Re: What are the important features that are missing in Nim?
> | Ideally, I'd like to get a REPL based on Jupyter (formerly known as > ipython). > > That would mean Python becomes an essential dependency for Nim development. > I'm sure Nim can come up with a stand-alone feature-rich REPL, and optional > Jupyter integration. Actually it doesn´t mean that. Jupyter _started_ as a Python tool, but it has since been heavily refactored so that it is completely language agnostic. It provides a REPL that can be used with any language. There are Jupyter-based REPLs for Haskell, Ruby, Julia, Javascript, Csharp, and so on ([https://github.com/ipython/ipython/wiki/IPython-kernels-for-other-languages)](https://github.com/ipython/ipython/wiki/IPython-kernels-for-other-languages\)). Having a Jupyter-based nim environment would be wonderful.
Re: What are the important features that are missing in Nim?
IMHO Nim doesn't need any new features to move to 1.0. Just general tidying and bug fixing. Maybe moving some features to __future__. A little off topic but I've tried Nim in a lot of different editors. I tried Visual Studio Code for the first time as an editor to see what the Nim experience was like. For me Visual Studio Code provides the best Nim code editing experience.
Re: What are the important features that are missing in Nim?
> I also think that the killer feature would be a python2Nim converter which > works right out of the box. That's a two-edged sword... I've been pitching a closer Nim-Python relationship for a while now, but it's also important to maintain some boundaries.
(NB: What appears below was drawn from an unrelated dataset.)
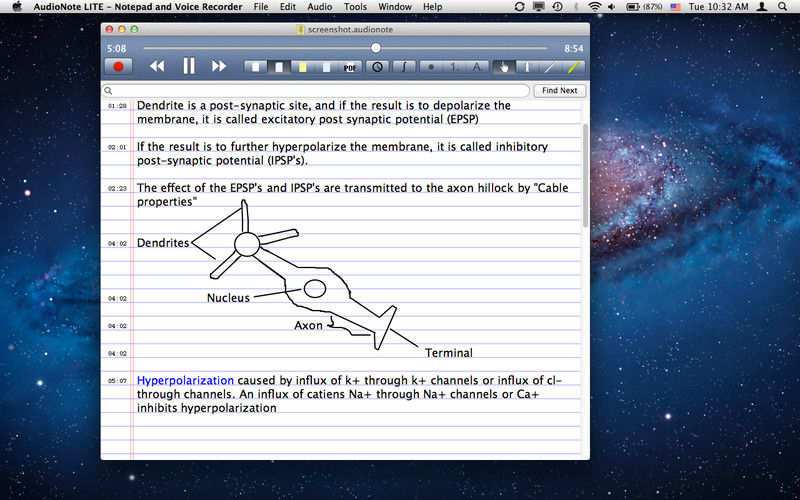Click the Find Next button
The image size is (800, 500).
558,90
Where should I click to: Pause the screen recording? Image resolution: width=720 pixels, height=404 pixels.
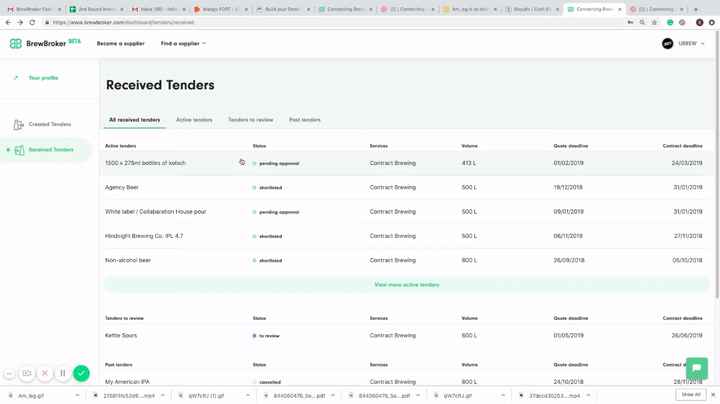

We want to attract Python developers into Nim's ecosystem, but Python should never become a dependency for normal Nim development. > While this may be true for Go I think this is not true with Rust. Yes, I didn't want to tweak the quote too much. I find Rust repulsive just from its syntax. > Ideally, I'd like to get a REPL based on Jupyter (formerly known as ipython). That would mean Python becomes an essential dependency for Nim development. I'm sure Nim can come up with a stand-alone feature-rich REPL, and **_optional_** Jupyter integration. > In particular I find the Aporia editor really easy on the eyes, makes it fun > to get coding and tinkering and learning. I like Atom's Nim package. I think it offers everything Aporia does (someone correct me if I'm wrong), plus all the hackability and package ecosystem of Atom.
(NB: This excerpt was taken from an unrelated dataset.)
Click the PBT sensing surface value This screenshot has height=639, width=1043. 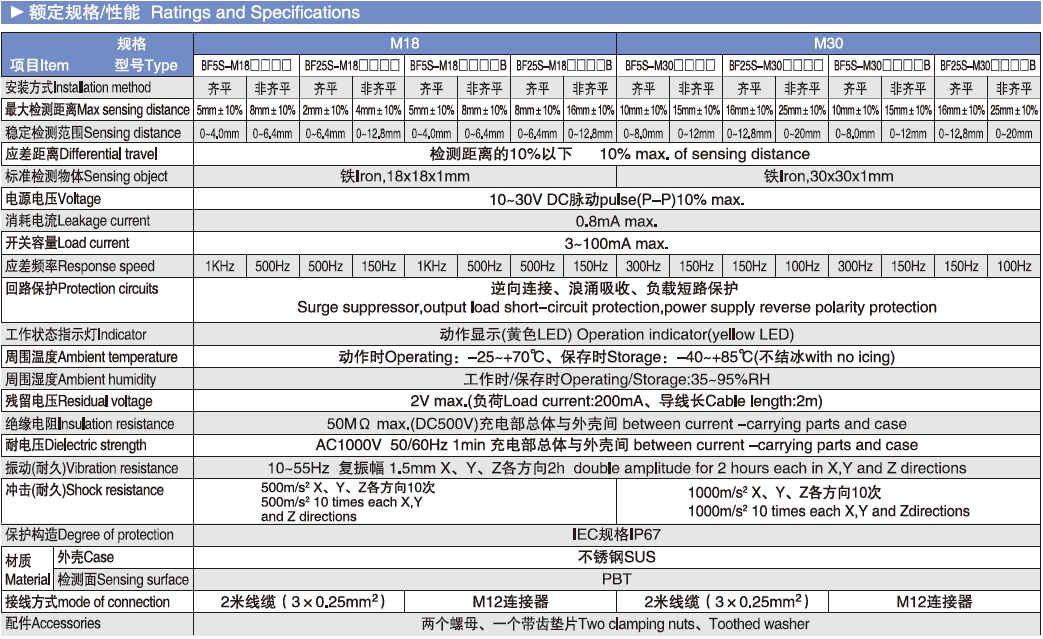coord(616,579)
Re: What are the important features that are missing in Nim?
I'm not a particularly good programmer, but I'm loving Nim for how easy it is to get started working with it. In particular I find the Aporia editor really easy on the eyes, makes it fun to get coding and tinkering and learning. That said, one thing I am missing (and I do recognize I may have simply not noticed something key) as a result of my tinkering is the ability to get information about your own procs from within code... information such as number and type of arguments a proc requires. I ran into this while tinkering, creating a string caching system for data that gets pulled out of a Windows OS using either slmgr or wmic, since both of those can sometimes take a second or two to execute. Not being able to dynamically handle procs with different arguments has kind of hamstrung that (though for now I have settled on a version that works on procs that require no arguments).
Re: What are the important features that are missing in Nim?
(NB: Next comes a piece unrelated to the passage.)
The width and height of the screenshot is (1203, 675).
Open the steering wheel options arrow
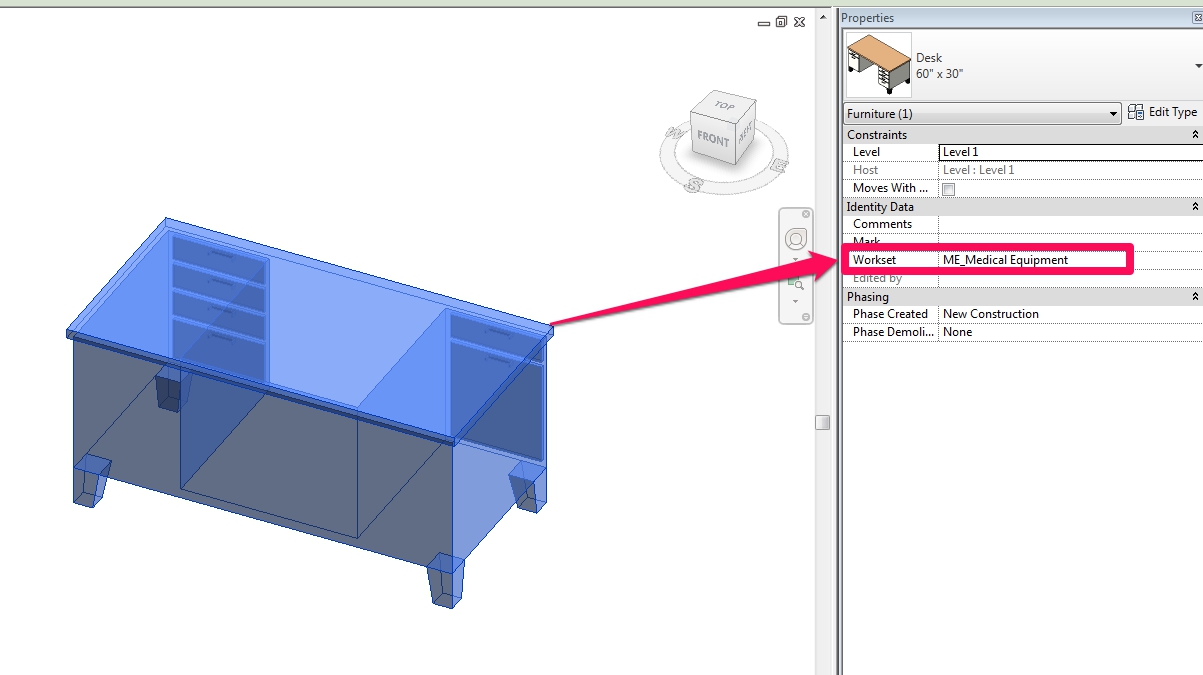tap(795, 258)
@vega Yes, I did. Unfortunately, it's not feature-rich enough to become the official Nim REPL. It's rudimentary by definition.
Re: What are the important features that are missing in Nim?
moigagoo, did you try this? [https://github.com/vegansk/nrpl](https://github.com/vegansk/nrpl)
Re: What are the important features that are missing in Nim?
@Libman: You quote this "...Go and Rust are easier to get started with because they are simpler languages. ..." While this may be true for Go I think this is not true with Rust. Rust with its ownership concept is much harder to learn, IMHO.
Re: What are the important features that are missing in Nim?
I also think that the killer feature would be a python2Nim converter which works right out of the box. Something like this would help to pull in any number of developers and presumably sponsors: import nimNumpy as np import nimMatplotlib.pyplot as plt from nimSklearn.linear_model import perceptron import nimPandas as pd ...
Re: What are the important features that are missing in Nim?
For someone used to languages like Python and Go, Nim's kitchen sink approach can be a bit intimidating. Quoting [someone's comment from YComb News](https://news.ycombinator.com/item?id=11959437): > Nim is great, and I use it (in production), but I know exactly why it isn't > as popular: **_Nim is Æ*ÆÆÈÅÄ huge_**. > > Most other very complete languages are not compiled so you can kinda muck > around in a repl and use introspection to figure out whats going on. Nim > isn't like that. You need to think and figure things out when you're first > learning it. Furthermore Nim isn't yet at 1.0 and lacks its killer library. > Go and Rust are easier to get started with because they are simpler > languages. They are easier to teach and easier to write documentation for. As I keep emphasizing, Nim needs to break out of obscurity in order to be a great language, and marketing matters. Pardon my philistinism, but a third kitchen sink will not make Nim better as far as most programmers are concerned. I think making Nim more appealing to Python programmers is the best way forward.